Job Leavers – Job leavers are people who quit or otherwise terminate their employment voluntarily and immediately begin looking for work.

Job Losers – Job losers are people on layoff and those whose employment ended involuntarily and who immediately begin looking for work.

Job Opening – A single job opening for which the One-Stop Career Center has on file a request to select and refer an applicant or applicants.

L

Labor Demand – An estimate of the number of job opportunities which exist and will occur over a given period of time.

Labor Dispute – Any controversy concerning terms or conditions of employment, or concerning the association or representation of persons in negotiating, fixing, maintaining, changing, or seeking to arrange term for conditions of employment, regardless of whether or not the disputants stand in the proximate relation of employer and employee.
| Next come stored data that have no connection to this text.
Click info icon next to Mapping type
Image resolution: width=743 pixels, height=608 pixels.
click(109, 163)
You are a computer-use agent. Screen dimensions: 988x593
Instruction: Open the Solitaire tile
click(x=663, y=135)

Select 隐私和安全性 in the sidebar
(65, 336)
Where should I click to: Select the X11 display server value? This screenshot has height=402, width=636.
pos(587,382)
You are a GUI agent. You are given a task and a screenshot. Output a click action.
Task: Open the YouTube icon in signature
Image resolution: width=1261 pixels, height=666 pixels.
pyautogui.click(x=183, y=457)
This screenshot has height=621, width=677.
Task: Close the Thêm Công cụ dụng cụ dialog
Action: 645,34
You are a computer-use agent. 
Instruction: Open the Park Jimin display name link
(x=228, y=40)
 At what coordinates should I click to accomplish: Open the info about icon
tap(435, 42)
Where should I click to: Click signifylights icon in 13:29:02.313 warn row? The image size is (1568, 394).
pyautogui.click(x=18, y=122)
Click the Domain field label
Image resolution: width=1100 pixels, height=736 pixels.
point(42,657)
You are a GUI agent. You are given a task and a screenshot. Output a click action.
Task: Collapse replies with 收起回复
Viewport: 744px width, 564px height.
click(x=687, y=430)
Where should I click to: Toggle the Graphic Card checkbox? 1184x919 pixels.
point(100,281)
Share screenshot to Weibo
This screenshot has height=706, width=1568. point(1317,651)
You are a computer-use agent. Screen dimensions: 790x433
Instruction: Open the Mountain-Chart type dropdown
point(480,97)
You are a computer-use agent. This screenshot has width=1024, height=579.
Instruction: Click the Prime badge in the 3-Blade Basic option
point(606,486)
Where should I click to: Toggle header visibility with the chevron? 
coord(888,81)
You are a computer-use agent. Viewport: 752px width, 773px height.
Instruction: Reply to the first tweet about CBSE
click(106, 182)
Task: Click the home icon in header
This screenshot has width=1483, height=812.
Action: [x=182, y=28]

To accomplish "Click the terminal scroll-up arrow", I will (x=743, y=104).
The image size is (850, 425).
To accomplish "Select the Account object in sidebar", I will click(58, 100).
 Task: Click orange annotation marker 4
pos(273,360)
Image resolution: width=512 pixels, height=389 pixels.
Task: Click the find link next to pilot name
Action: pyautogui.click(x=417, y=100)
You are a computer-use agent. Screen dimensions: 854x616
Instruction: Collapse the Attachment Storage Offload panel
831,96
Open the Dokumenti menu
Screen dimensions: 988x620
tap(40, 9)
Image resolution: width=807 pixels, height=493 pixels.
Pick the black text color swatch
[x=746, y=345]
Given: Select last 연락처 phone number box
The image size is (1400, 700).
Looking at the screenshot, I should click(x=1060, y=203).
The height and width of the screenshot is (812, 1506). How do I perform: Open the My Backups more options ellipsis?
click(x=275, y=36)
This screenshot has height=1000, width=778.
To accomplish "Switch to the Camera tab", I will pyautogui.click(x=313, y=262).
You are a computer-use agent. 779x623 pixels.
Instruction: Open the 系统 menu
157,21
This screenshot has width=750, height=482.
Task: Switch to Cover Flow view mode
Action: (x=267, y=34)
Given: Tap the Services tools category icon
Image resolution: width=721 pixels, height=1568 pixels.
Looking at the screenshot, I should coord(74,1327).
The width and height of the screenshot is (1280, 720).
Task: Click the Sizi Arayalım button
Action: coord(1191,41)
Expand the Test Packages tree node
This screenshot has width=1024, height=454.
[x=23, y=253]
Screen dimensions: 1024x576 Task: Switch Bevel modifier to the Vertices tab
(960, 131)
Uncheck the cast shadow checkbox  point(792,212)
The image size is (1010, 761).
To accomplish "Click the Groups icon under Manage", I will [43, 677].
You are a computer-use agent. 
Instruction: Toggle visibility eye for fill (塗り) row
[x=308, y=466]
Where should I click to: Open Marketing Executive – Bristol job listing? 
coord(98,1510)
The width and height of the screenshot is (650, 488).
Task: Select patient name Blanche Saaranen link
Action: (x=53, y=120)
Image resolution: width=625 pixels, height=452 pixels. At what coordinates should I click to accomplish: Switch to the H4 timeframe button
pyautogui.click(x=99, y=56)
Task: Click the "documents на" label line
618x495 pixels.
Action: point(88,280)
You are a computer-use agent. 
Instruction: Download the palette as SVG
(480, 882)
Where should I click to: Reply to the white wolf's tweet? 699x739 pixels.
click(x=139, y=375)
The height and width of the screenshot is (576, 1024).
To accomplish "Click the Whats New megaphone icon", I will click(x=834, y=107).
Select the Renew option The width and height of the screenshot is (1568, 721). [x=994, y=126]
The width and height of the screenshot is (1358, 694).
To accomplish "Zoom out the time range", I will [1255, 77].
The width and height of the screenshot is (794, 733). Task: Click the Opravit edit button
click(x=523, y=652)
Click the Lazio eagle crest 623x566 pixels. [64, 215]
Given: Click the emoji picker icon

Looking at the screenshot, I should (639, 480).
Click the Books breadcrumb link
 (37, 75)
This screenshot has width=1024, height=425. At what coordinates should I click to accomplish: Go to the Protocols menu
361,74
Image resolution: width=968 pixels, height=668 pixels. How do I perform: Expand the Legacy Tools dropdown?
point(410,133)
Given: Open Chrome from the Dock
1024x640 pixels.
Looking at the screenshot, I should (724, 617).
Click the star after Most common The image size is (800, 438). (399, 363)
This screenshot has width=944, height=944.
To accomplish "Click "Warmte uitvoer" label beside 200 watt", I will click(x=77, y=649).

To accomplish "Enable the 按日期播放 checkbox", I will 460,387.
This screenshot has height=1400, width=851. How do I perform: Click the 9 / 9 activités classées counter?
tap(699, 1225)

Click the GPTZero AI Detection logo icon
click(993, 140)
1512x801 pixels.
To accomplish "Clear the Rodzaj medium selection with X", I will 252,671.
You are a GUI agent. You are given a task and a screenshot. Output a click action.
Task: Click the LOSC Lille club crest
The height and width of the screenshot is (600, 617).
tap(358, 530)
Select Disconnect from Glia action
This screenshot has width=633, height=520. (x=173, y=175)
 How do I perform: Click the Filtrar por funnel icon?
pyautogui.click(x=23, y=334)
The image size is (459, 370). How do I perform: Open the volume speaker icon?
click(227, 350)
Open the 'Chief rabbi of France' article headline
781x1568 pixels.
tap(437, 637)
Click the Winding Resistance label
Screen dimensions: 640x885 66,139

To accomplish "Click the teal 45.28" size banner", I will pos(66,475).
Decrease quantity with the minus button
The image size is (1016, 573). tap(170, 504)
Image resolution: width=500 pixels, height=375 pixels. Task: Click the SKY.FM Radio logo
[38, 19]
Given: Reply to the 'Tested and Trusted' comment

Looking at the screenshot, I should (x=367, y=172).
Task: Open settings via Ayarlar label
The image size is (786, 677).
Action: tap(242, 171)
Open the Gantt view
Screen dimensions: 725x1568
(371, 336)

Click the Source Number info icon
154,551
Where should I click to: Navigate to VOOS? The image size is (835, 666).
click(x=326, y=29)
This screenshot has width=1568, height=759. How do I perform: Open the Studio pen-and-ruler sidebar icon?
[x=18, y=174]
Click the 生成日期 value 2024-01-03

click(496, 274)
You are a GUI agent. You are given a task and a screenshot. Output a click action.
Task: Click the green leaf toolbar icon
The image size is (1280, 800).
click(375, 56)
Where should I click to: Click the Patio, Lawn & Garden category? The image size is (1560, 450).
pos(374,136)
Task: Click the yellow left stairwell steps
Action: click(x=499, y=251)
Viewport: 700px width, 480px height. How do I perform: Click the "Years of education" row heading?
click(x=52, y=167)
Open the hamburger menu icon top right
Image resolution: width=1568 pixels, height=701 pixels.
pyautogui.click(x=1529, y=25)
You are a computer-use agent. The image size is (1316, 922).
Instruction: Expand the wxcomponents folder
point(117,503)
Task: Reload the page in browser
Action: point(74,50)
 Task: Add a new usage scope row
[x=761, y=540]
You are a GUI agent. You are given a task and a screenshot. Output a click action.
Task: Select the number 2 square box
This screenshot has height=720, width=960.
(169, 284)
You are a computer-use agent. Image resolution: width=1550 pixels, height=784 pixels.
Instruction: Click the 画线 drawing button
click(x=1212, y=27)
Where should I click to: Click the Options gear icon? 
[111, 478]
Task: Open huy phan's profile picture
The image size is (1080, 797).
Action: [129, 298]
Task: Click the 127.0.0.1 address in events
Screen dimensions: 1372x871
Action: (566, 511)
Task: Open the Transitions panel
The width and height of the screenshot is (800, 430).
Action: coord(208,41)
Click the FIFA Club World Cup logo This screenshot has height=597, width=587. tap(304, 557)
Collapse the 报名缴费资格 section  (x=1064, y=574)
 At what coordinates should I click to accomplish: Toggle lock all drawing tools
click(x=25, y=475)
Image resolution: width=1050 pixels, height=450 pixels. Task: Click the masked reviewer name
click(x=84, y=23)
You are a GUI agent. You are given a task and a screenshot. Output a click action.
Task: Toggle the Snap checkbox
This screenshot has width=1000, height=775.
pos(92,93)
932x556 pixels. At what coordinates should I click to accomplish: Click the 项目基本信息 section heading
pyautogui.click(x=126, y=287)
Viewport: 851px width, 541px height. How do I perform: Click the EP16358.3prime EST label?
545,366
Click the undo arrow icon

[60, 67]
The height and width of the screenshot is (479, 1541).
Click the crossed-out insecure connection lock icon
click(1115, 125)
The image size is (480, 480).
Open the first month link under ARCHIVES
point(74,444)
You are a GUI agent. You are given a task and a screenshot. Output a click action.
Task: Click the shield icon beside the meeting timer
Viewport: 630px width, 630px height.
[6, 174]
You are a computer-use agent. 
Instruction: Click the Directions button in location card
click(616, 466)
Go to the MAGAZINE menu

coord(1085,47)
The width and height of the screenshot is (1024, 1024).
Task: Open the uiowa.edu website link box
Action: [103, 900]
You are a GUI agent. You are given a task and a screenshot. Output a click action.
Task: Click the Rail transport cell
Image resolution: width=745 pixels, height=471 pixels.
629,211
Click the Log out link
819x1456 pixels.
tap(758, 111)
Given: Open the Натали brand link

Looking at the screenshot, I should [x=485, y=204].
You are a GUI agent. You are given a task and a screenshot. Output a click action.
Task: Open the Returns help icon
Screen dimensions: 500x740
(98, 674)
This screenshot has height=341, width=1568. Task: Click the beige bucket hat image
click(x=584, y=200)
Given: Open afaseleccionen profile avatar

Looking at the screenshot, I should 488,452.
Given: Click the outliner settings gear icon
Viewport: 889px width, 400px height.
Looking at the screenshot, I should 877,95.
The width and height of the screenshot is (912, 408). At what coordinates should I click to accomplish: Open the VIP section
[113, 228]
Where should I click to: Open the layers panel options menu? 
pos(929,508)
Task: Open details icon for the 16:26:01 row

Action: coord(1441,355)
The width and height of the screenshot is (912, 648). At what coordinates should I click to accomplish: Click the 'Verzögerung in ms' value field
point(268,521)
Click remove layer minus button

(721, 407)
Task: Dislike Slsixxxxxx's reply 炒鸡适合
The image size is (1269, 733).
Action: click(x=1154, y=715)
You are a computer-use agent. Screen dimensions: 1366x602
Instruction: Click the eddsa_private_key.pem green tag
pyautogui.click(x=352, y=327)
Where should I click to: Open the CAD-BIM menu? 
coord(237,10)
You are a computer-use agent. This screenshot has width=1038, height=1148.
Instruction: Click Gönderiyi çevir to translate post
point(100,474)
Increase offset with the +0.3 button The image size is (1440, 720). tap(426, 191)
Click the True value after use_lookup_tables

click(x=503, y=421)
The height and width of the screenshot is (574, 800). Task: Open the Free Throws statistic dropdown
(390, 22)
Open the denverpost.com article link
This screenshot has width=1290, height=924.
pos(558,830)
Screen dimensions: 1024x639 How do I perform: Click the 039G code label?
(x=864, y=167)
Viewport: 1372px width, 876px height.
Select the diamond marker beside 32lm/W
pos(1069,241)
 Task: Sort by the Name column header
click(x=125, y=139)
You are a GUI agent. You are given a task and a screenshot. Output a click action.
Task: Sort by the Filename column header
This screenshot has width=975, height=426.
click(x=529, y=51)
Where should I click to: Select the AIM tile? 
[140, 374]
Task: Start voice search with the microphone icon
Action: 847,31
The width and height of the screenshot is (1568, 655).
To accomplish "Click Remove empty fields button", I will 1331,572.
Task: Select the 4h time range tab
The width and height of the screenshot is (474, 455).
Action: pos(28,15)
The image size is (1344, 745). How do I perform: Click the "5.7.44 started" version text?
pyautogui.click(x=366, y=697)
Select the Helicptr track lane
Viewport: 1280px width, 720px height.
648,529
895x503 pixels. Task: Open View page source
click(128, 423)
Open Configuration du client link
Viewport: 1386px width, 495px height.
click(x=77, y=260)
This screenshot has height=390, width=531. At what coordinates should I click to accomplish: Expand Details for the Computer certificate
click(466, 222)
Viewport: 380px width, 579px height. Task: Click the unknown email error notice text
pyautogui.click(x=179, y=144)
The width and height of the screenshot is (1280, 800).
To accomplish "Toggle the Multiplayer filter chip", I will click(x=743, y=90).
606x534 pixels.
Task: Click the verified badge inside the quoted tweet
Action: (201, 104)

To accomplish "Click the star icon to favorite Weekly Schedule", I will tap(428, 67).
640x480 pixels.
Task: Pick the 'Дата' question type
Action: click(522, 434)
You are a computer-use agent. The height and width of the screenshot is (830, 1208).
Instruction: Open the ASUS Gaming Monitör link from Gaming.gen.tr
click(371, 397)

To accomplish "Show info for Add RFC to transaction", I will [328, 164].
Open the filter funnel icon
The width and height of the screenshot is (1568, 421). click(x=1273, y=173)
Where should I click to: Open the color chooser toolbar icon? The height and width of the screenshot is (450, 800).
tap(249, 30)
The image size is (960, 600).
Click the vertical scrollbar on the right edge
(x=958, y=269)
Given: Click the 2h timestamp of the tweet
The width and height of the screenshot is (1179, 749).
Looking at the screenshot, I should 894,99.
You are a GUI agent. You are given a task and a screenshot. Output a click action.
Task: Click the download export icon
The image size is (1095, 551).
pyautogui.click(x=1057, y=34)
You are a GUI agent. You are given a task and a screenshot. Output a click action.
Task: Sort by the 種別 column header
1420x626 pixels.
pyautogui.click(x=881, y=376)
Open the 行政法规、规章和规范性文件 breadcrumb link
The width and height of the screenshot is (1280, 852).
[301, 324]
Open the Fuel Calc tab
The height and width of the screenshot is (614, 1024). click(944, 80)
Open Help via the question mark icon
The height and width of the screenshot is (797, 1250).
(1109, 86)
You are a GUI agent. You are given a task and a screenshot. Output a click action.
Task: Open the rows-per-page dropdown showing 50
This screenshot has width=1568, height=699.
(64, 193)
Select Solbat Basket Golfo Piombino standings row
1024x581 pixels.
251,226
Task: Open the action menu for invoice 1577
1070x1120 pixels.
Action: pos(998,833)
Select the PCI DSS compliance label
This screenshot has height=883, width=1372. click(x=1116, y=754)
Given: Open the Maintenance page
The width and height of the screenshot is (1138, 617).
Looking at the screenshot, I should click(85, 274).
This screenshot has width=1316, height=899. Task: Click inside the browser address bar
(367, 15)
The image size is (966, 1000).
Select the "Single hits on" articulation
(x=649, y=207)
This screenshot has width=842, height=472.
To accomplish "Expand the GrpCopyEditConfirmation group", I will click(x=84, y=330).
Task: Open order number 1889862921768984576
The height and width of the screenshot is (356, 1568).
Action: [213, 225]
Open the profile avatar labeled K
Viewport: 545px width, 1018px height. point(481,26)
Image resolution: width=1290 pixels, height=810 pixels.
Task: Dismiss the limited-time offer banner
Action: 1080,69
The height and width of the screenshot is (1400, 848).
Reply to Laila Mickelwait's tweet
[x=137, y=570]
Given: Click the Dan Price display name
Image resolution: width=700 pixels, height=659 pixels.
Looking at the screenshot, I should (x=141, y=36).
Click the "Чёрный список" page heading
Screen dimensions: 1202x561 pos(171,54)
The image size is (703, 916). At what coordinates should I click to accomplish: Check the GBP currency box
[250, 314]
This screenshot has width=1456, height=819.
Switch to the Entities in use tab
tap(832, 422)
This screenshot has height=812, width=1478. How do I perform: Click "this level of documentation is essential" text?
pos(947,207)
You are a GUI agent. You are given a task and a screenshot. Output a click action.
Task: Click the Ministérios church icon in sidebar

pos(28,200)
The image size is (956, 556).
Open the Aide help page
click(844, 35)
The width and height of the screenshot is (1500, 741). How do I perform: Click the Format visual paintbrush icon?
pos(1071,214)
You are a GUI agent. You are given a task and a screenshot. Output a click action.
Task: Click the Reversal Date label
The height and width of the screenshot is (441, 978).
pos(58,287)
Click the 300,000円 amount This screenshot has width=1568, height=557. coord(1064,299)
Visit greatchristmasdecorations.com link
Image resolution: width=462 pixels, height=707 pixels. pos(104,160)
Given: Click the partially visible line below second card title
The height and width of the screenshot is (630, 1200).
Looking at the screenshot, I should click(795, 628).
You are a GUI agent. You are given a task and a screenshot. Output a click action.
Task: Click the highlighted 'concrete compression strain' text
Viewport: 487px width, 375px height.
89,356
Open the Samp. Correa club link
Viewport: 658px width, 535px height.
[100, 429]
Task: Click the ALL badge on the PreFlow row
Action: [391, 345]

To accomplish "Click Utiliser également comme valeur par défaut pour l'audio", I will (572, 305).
Labor Force – The civilian labor force comprises the total of all civilians age 16 or older classified as employed and unemployed.

Labor Force Participation Rate – The proportion of the total civilian non-institutional population 16 years or older, or of a demographic subgroup of that population classified as "in the labor force."

Labor Market Analysis – The measurement and evaluation of economic forces as they relate to the employment process. There are many variables affecting labor, geography, and demand-supply relationships, including such factors as population growth and characteristics, industrial structure and development, technological developments, shifts in consumer demands, volume and extent of unionization and trade disputes, recruitment practices, wage levels and conditions of employment, and training opportunities.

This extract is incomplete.